> **Tasks and exercises**
• A. Translate this sentence from the piece on the film "Worth" into Spanish: "Borenstein spoke to RogerEbert.com about the challenges in adapting this story with no easy villains and heroes, how films from the Monsterverse help us grapple with 9/11, and more."
• B. Rewrite the stretch of the piece on the film "Worth" from "Adapted from a" through "Los Angeles Lakers.", swapping "showrunner" for "producer".
• C. Carry the piece on the film "Worth" forward from the point where it stops.

BEGIN Selected passage

Sara Colangelo’s “Worth” tells the heartrending and uplifting story behind the September 11th Victim Compensation Fund, which was allocated by the likes of mediator Kenneth Feinberg (Michael Keaton) and the head of his firm Camille Biros (Amy Ryan). Their firm was mandated by law to figure out how much each family or loved one should be paid for financial support, which included navigating ugly issues of class discrepancy, while listening to harrowing testimonies from people who lost their loved ones. Based on Feinberg’s own book about the experience, the drama charts an empathetic journey of learning to see people less for dollar signs than their own experiences, ignited by one outspoken widower who initially leads a protest against the fund, Charles Wolf (Stanley Tucci).
Adapted from a book by Feinberg, “Worth” is a script by Max Borenstein that dates back to 2008, when it was put on the Hollywood Black List. Since then, Borenstein has grown an impressive resume as a writer and showrunner, having worked on each of the films in the Godzilla and King Kong Monsterverse franchise, while helping create shows like AMC's “The Terror” and the upcoming untitled HBO project about the 1980s Los Angeles Lakers.
Borenstein spoke to RogerEbert.com about the challenges in adapting this story with no easy villains and heroes, how films from the Monsterverse help us grapple with 9/11, and more.
What were some rules you set for yourself when adapting this story?

END Selected passage
BEGIN Available data

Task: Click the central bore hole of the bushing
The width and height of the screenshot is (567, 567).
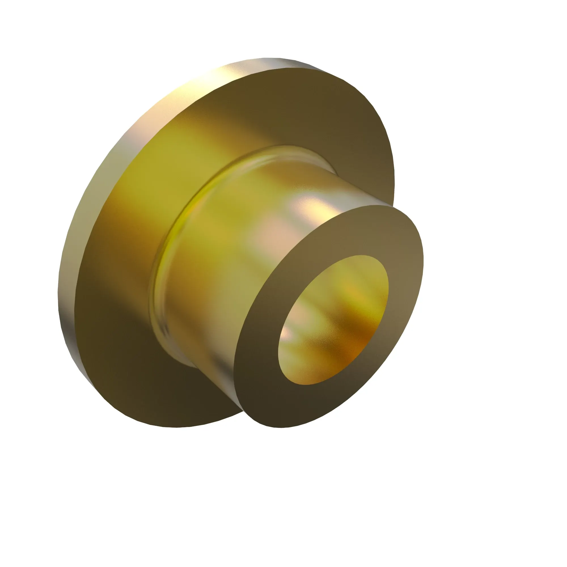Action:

END Available data

> **Results in order**
• A. Borenstein habló con RogerEbert.com sobre los desafíos de adaptar esta historia sin villanos ni héroes fáciles, sobre cómo las películas del Monsterverse nos ayudan a asimilar el 11 de septiembre, y más.

• B.
Adapted from a book by Feinberg, “Worth” is a script by Max Borenstein that dates back to 2008, when it was put on the Hollywood Black List. Since then, Borenstein has grown an impressive resume as a writer and producer, having worked on each of the films in the Godzilla and King Kong Monsterverse franchise, while helping create shows like AMC's “The Terror” and the upcoming untitled HBO project about the 1980s Los Angeles Lakers.

• C.
Our rule was to be faith to the capital-t Truth of the story, and to be respectful and sensitive to the facts with the people involved. Sometimes, to do those things, it means compositing characters so as to not be exploitive of people, and that was how we made our choices. The members of the team can be composited, and Ken and Camille Biros are real people. But underneath them there was a staff of dozens, and in order to efficiently tell the story we wouldn’t have time to invest in dozens of characters, so we made a few composite characters are prominent. With the families, we were oftentimes using people who were carefully adapted, and adjusted stories from people. But we wanted to be sensitive to not exploit true stories in a way that would be too close to home for people who had gone through this kind of trauma.
When you saw “we,” are you talking about as the film was being made?
Partly, the royal we usually. The script was written for the first time in 2007, 2008, and Sean Sorensen had brought me the book and remained a producer on the film. But basically it was years passed and it was just more or less that it nearly got made and one thing led to another. And then when I partnered up with this other team of crack producers and we got Michael Keaton involved, and Sara Colangelo, we were in discussion.
What did you learn about Hollywood after "Worth" got on the Black List?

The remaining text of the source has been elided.